### [Problem requirements]
In the listing, take the stretch from the line that contains "Task: Click the Shipping point input field" through the line that contains "point(1116,325)" and change "Reprocess" to "Archive", keeping everything else the same. Give back only those lines, without the pictures.

### [Data excerpts]
========================================================================

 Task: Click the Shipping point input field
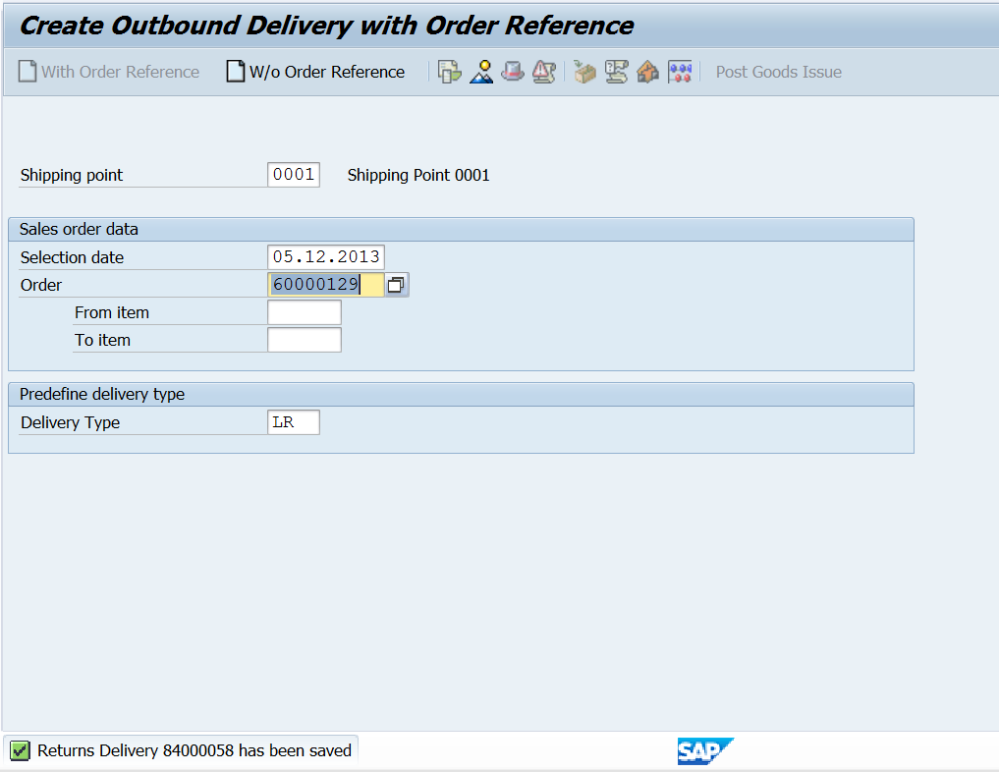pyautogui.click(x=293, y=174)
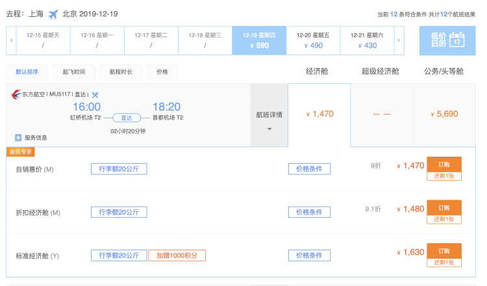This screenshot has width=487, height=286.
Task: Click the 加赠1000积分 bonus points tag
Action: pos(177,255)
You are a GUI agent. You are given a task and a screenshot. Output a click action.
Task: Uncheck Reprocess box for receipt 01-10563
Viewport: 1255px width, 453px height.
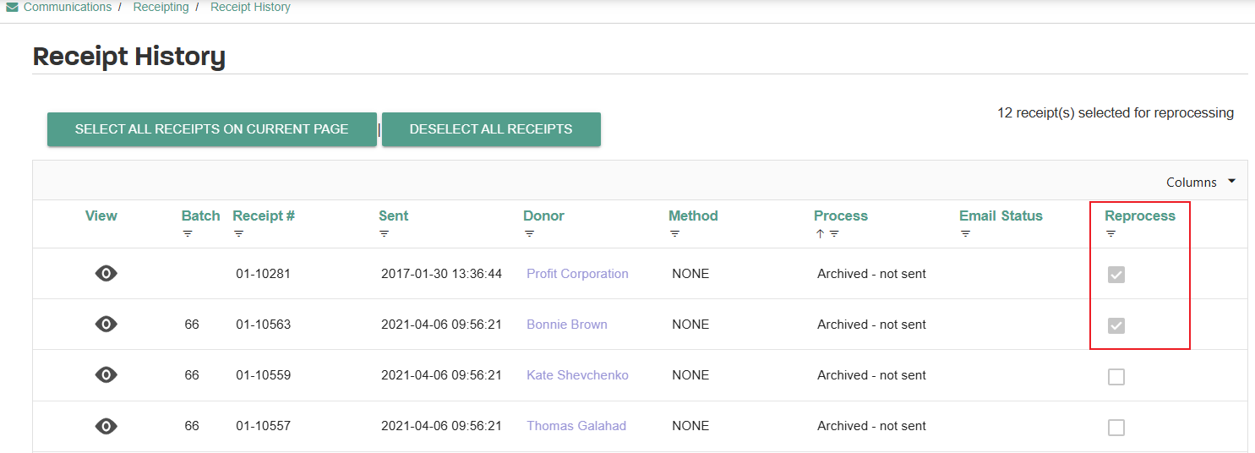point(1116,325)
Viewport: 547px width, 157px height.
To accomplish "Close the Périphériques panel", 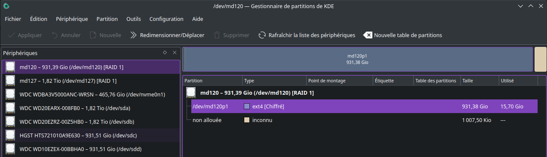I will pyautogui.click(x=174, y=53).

========================================================================

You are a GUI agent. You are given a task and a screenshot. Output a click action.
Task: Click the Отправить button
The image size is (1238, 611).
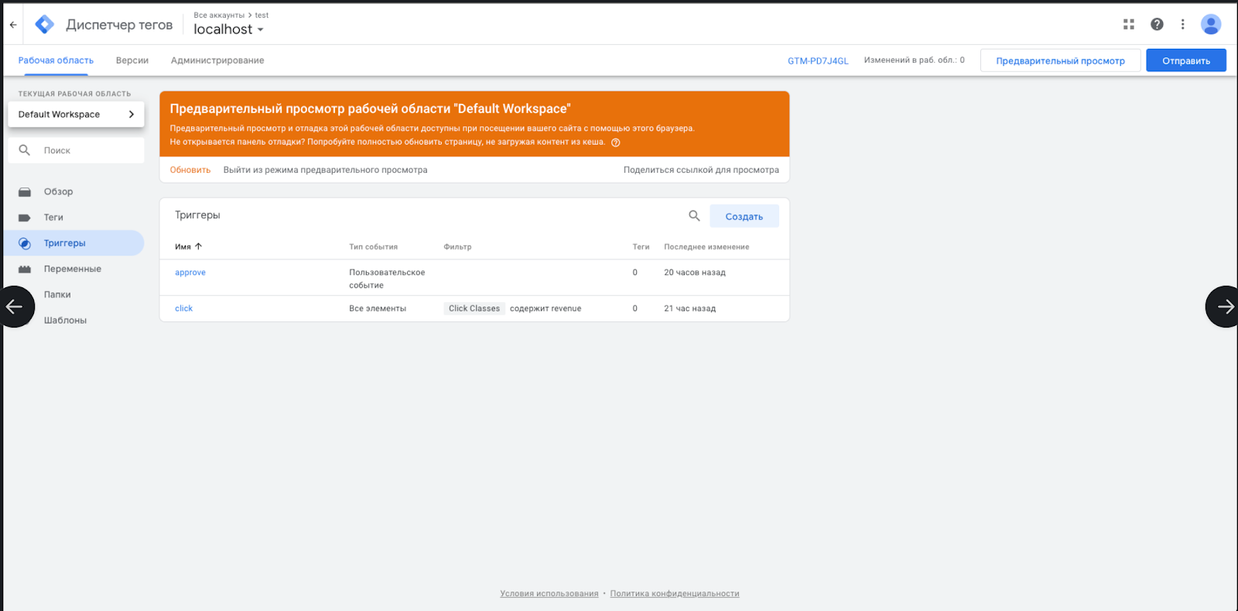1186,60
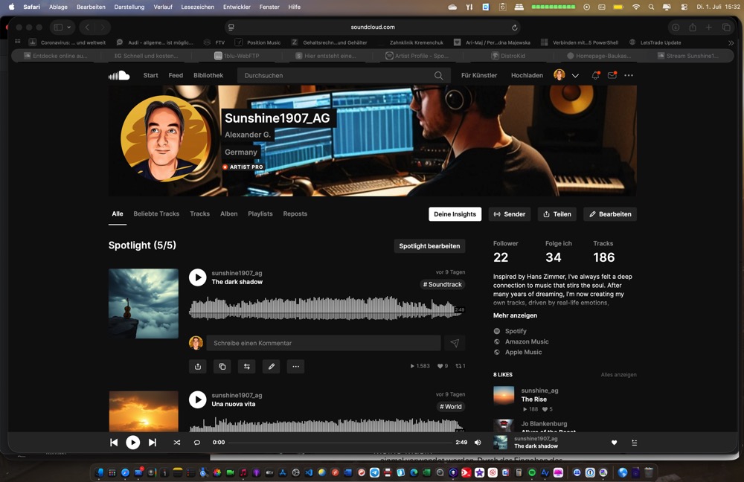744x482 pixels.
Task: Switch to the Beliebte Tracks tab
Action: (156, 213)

========================================================================

### [Full answer]
 Task: Click the Shipping point input field
pyautogui.click(x=293, y=174)
This screenshot has width=487, height=286.
Task: Click the 加赠1000积分 bonus points tag
Action: pos(177,255)
You are a GUI agent. You are given a task and a screenshot. Output a click action.
Task: Uncheck Archive box for receipt 01-10563
Viewport: 1255px width, 453px height.
point(1116,325)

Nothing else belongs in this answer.